Screaming Trees’ Perennial Woes Settle to a Low Hum


Since Screaming Trees formed seven years ago, its lineup has been as tempestuous and undefinable as its sound, which cuts and swirls in nebulous regions between the Doors, the Stooges and Husker Du.

Every member of the Seattle-based quartet has left and rejoined the band at least once. Several incarnations of the group have hung together tenuously, and disbandment has been a recurring threat.

Even after the Trees recorded their first album for a major label, the recently released “Uncle Anesthesia” on Epic, founding member and drummer Mark Pickerel abandoned the group last fall--this time for good, his band mates say.


Pickerel had sat out the band’s last two tours, including last year’s national sweep of mid-sized venues with Social Distortion. Finally, after finishing the new album, Pickerel decided to pursue a record-company career, rather than ever hit the road again.

Pickerel has been replaced, at least for the present, by Dan Peters of Mudhoney, a band that itself is now on indefinite hiatus. And, having weathered the latest wave of turmoil, the Trees head into the most critical juncture of their career with a new-found sense of stability, according to Mark Lanegan, the band’s singer and chief lyricist.

Whether Peters turns out be a transitory ddition to the group, the new lineup “feels more like a band again than it has in a long time,” Lanegan said last week during a phone interview from his Seattle home.

In support of the new record, the quartet is performing 10 West Coast dates opening for Redd Kross, including shows tonight at the Coach House in San Juan Capistrano, and Thursday and Friday at the Henry Fonda Theatre in Hollywood. This week’s performances are final tuneups before a national tour of headlining dates.

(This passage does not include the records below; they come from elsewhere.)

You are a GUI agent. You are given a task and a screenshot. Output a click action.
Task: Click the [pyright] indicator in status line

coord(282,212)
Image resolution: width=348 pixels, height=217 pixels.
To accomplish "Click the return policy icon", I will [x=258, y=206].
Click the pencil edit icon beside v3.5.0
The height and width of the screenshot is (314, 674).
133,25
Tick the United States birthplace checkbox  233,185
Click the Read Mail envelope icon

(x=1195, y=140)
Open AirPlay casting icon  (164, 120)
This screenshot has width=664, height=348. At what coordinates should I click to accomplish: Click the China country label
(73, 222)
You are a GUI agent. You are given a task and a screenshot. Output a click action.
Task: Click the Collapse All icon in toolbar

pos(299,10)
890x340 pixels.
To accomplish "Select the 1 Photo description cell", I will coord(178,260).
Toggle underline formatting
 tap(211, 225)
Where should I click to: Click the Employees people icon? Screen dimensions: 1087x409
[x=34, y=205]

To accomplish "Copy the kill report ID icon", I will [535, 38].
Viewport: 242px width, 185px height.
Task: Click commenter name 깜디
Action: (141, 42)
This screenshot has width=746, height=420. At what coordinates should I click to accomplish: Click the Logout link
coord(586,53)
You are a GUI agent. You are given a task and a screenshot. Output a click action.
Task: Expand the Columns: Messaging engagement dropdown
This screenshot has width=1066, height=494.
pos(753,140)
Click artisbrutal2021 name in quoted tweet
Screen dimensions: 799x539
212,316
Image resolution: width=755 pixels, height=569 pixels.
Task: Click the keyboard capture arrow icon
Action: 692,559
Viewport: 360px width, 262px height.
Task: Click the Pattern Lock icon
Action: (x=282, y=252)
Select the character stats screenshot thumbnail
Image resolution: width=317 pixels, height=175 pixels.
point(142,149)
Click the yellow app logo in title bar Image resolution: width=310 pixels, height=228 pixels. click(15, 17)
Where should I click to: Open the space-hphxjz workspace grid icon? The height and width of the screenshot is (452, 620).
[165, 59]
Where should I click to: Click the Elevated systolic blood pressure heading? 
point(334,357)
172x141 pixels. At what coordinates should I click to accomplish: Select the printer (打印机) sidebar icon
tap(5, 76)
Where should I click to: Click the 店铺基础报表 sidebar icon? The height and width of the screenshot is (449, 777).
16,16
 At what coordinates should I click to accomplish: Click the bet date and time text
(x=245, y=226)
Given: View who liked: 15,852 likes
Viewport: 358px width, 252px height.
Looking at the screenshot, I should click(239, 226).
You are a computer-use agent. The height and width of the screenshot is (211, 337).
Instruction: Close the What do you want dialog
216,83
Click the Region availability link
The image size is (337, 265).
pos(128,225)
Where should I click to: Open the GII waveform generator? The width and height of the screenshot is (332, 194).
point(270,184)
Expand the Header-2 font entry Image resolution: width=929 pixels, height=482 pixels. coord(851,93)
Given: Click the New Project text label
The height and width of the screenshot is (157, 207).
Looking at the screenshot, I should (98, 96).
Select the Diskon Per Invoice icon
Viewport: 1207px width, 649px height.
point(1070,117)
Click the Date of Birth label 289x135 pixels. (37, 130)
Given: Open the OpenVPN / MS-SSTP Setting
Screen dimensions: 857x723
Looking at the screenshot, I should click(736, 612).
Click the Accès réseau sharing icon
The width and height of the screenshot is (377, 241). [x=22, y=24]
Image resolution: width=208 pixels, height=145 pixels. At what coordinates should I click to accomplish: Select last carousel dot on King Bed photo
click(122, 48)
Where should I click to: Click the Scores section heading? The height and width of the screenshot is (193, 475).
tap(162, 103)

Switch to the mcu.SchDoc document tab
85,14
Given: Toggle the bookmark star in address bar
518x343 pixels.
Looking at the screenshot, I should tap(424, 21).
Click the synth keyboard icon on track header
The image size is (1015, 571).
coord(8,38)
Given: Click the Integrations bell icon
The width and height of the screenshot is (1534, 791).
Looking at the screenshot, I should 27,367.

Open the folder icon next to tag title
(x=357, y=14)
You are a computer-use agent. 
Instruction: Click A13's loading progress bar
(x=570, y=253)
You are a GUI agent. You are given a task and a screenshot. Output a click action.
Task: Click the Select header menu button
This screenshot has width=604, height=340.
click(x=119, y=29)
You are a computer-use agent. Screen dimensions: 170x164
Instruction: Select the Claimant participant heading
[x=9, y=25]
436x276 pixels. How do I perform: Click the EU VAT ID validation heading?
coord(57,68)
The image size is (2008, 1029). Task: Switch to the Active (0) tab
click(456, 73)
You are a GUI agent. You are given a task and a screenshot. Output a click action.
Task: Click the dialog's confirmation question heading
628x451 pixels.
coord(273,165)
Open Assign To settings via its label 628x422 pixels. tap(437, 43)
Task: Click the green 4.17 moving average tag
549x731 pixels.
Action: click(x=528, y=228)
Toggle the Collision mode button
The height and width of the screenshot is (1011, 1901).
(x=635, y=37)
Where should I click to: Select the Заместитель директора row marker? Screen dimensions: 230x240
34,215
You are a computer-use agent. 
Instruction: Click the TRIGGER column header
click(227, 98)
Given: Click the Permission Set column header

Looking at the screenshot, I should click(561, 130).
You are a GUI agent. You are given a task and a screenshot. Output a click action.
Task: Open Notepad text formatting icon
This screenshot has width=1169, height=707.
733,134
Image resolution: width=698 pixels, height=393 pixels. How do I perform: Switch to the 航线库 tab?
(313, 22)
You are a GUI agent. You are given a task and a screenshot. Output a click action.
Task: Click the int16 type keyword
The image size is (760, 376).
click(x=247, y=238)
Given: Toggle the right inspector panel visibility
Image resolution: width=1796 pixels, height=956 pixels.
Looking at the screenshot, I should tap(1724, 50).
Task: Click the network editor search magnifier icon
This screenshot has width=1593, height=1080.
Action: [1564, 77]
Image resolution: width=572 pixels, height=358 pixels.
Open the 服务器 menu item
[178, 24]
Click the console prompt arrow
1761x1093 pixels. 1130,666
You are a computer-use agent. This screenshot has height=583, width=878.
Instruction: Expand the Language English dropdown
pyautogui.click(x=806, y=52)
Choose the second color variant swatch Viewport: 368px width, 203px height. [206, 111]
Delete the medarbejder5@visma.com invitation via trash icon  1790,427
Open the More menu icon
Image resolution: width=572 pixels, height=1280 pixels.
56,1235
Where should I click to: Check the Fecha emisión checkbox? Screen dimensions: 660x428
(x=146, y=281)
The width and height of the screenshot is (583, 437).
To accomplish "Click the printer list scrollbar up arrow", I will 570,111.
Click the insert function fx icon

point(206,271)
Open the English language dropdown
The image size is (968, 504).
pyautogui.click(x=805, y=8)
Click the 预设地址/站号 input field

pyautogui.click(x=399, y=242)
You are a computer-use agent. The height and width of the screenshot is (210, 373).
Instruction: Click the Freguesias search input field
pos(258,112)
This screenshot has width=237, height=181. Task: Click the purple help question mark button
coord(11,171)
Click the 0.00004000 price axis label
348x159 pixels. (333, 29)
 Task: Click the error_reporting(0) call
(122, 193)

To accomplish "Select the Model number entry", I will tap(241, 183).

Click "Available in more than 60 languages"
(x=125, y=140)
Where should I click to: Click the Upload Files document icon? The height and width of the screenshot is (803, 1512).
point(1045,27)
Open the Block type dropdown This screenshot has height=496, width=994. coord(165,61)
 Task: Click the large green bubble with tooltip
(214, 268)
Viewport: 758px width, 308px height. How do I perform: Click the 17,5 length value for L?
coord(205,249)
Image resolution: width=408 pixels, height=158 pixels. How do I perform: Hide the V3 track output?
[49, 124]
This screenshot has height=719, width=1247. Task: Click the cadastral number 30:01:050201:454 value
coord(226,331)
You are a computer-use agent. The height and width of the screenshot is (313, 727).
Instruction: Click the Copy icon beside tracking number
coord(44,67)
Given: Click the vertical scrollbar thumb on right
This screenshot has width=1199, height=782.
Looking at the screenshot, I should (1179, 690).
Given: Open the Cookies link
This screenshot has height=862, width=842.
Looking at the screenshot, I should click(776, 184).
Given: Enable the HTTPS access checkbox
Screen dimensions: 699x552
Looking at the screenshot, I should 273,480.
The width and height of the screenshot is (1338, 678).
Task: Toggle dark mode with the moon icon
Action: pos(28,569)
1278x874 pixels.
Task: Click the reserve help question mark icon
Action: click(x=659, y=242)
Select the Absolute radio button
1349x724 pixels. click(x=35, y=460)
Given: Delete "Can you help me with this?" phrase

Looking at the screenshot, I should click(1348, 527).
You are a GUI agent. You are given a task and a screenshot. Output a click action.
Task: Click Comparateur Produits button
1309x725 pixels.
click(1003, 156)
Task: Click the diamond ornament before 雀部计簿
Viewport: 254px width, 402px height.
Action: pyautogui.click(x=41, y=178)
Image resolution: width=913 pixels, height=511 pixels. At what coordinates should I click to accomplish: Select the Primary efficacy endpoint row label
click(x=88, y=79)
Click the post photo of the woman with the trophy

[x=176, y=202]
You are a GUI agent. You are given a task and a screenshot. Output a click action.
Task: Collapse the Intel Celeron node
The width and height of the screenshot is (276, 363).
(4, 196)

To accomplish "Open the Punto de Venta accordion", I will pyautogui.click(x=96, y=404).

Originally from Ellensburg, Wash., a small town east of where “Twin Peaks” is set, Screaming Trees has forged a musical approach that appropriates many of the same MC5-meets-postpunk elements others in the Seattle alternative-rock scene have tapped. The Trees’ music, however, is underpinned by a dark psychedelia, at once pulling and probing at disparate emotions and moods.

The Trees established its sound and reputation with the 1988 album “Invisible Lantern” and 1989’s “Buzz Factory.”

Now, with the backing of a large record company, the Trees on “Uncle Anesthesia” for the first time have been able to carefully craft their new material, whereas their previous four albums and two EPs have been crimped by time and money constraints, Lanegan said.

“We’ve made records for years on a shoestring,” Lanegan said. “So we really wanted to take some time and see” what they could accomplish.

With production help from Terry Date (Soundgarden, Metal Church) and Soundgarden vocalist Chris Cornell, the band on the new record has blended a good measure of accessibility with the innovative zeal and moody ferocity they staked out on previous recordings, without compromising.

Most striking about “Uncle Anesthesia,” however, is that it maximizes the Trees’ potential, capturing and concentrating Gary Lee Conner’s layers of exploratory-yet-melodic guitar patterns.

“Gary’s always done several different things” within a single song, Lanegan said. “But when you mix an entire record in a night, some of that can get lost. This time we could keep all of that in there.”

Because the members of the band branched off for various solo projects in 1989, they are finding the respite has helped bring a fresh perspective to the band’s music, Lanegan said.

Lanegan last year released a little-known but critically acclaimed solo debut, “Winding Sheet,” and began recording his second album. Meanwhile, bassist Van Conner formed a band called Solomon Grundy and released a self-titled album, and brother Gary Lee recorded the “Mystery Lane” album with his sideshow, the Purple Outside, and a single with another project called Dr. Janet.

“We were in the process of getting a deal together with a new company . . . so we had some free time away from each other,” Lanegan said. “We’d always had a lot of things we wanted to do that we really couldn’t on a Screaming Trees record.

“It was good for all of us. We’ll probably keep on doing that. It’s a nice outlet, and it’s healthier, I think.”

And, Lanegan added, it may be the remedy the band needs to keep its divisive tension to a low hum.

“Personally, I’m happier than I’ve been in so long I can’t remember,” he said. “I think this lineup is our strongest one in a long, long time. And we’re all getting along really well, which at times hasn’t been the case. I’d love for this lineup to last. . . .

“But who knows? We’ve come and gone so many times, I wouldn’t rule anything out.”